Par bonheur, l’anthologie ne se réduit pas à ces exécutions, par ailleurs d’une lecture réjouissante. François Truffaut écrit rapidement, sa ferveur ni son mépris n’ont le temps de se figer, on le voit dans ses papiers sur des festivals, Cannes ou Venise, où il rend compte avec justesse de ses découvertes. Et ses exercices d’admiration, s’ils sont parfois répétitifs - difficile de revenir plusieurs fois sur un film sans redites -, manifestent une belle sincérité. Ce n’est pas un grand styliste, même ses articles tant cités - "Une certaine tendance du cinéma français" est devenu un poncif -, n’ont que peu à voir avec les textes de Pierre Kast, publiés aux mêmes dates dans Les Cahiers ou ceux de Roger Tailleur et de Robert Benayoun dans Positif, et qui tiennent la distance de façon bien plus remarquable.
François Truffaut était trop pressé de parvenir à faire ce qu’il voulait faire dès l’origine : des films. Mission accomplie.
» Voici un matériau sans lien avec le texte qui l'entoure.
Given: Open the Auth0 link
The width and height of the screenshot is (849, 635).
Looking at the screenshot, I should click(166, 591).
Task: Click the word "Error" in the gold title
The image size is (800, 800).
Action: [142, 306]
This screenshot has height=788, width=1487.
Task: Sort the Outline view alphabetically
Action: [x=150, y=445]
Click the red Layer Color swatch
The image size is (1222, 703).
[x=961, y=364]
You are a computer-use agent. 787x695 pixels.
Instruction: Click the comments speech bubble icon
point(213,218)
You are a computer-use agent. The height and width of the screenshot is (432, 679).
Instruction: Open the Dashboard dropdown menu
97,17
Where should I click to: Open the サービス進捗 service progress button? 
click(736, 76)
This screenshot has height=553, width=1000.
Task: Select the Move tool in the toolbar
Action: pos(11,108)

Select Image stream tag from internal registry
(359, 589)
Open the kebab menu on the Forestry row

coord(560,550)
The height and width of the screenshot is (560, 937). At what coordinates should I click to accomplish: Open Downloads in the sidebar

Ce pavé, s’il ne comble pas les amateurs de complétude, est une pièce importante, à joindre aux anthologies déjà éditées, Les Films de ma vie et Le Plaisir des yeux.

Lucien Logette
Jeune Cinéma n°396-307, octobre 2019

P.S. : Bernard Bastide conclut son introduction (tout à fait pertinente), "La critique selon Truffaut : directe et sans concession", par une citation de F.T. qui, selon lui, aurait fait florès ensuite : "Le travail de metteur en scène consiste à faire faire de jolies choses à de jolies femmes." Bel exemple d’appropriation, si François Truffaut l’a vraiment écrit, puisque cette définition (un peu modifiée) est signée, comme chacun sait, Jean George Auriol. On ne vole que les riches.

1. Remarque qui ne vaut pas pour ses textes de Cahiers du cinéma, plus longuement composés.


François Truffaut, Chroniques d’Arts-Spectacles (1954-1958), textes réunis et présentés par Bernard Bastide, Paris, Gallimard, 2019, 530 p.